Pixel coordinate grounding data

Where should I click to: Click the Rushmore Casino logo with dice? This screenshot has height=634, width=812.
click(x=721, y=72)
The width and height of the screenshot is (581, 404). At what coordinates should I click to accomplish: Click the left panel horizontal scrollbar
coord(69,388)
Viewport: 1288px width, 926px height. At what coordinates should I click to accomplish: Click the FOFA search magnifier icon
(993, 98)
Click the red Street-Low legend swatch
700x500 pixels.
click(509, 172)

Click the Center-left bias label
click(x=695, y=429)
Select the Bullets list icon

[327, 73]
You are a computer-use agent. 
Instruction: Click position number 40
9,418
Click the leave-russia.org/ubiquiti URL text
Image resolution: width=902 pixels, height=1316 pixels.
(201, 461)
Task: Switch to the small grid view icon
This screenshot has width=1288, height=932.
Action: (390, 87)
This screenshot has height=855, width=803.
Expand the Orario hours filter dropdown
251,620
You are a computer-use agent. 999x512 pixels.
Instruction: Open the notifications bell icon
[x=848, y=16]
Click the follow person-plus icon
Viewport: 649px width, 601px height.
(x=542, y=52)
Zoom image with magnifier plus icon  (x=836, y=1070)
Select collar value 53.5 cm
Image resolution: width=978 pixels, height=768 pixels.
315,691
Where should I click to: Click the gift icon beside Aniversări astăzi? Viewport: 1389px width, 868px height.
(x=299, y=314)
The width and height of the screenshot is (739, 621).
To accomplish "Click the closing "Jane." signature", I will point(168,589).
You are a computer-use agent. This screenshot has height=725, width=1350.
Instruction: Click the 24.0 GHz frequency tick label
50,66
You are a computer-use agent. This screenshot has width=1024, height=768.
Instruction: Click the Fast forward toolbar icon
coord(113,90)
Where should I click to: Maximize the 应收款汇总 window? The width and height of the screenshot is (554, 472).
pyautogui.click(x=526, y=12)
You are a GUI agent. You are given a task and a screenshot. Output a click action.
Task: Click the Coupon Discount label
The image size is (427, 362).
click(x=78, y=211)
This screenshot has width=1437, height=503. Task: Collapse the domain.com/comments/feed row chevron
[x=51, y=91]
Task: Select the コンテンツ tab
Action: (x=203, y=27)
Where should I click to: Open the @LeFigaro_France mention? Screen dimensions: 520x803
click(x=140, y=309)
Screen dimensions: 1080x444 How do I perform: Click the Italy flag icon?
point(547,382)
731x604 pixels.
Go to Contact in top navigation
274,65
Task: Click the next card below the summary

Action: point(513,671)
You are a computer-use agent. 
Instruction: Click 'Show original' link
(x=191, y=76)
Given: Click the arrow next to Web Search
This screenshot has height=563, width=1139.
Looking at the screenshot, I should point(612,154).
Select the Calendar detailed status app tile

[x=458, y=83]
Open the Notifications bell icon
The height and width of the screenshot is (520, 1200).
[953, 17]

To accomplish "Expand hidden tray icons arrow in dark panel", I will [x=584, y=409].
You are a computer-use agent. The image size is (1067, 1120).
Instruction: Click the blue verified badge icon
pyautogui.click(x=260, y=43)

• _ASSIGNMENT_: None of the lines before the one containing "You are a GUI" belong in the answer; reproduce that line and all later lines of the records exactly.

• _OUTPUT_:
You are a GUI agent. You are given a task and a screenshot. Output a click action.
Task: Click the Coupon Discount label
The image size is (427, 362).
click(x=78, y=211)
This screenshot has width=1437, height=503. Task: Collapse the domain.com/comments/feed row chevron
[x=51, y=91]
Task: Select the コンテンツ tab
Action: (x=203, y=27)
Where should I click to: Open the @LeFigaro_France mention? Screen dimensions: 520x803
click(x=140, y=309)
Screen dimensions: 1080x444 How do I perform: Click the Italy flag icon?
point(547,382)
731x604 pixels.
Go to Contact in top navigation
274,65
Task: Click the next card below the summary

Action: point(513,671)
You are a computer-use agent. 
Instruction: Click 'Show original' link
(x=191, y=76)
Given: Click the arrow next to Web Search
This screenshot has height=563, width=1139.
Looking at the screenshot, I should point(612,154).
Select the Calendar detailed status app tile

[x=458, y=83]
Open the Notifications bell icon
The height and width of the screenshot is (520, 1200).
[953, 17]

To accomplish "Expand hidden tray icons arrow in dark panel", I will [x=584, y=409].
You are a computer-use agent. The image size is (1067, 1120).
Instruction: Click the blue verified badge icon
pyautogui.click(x=260, y=43)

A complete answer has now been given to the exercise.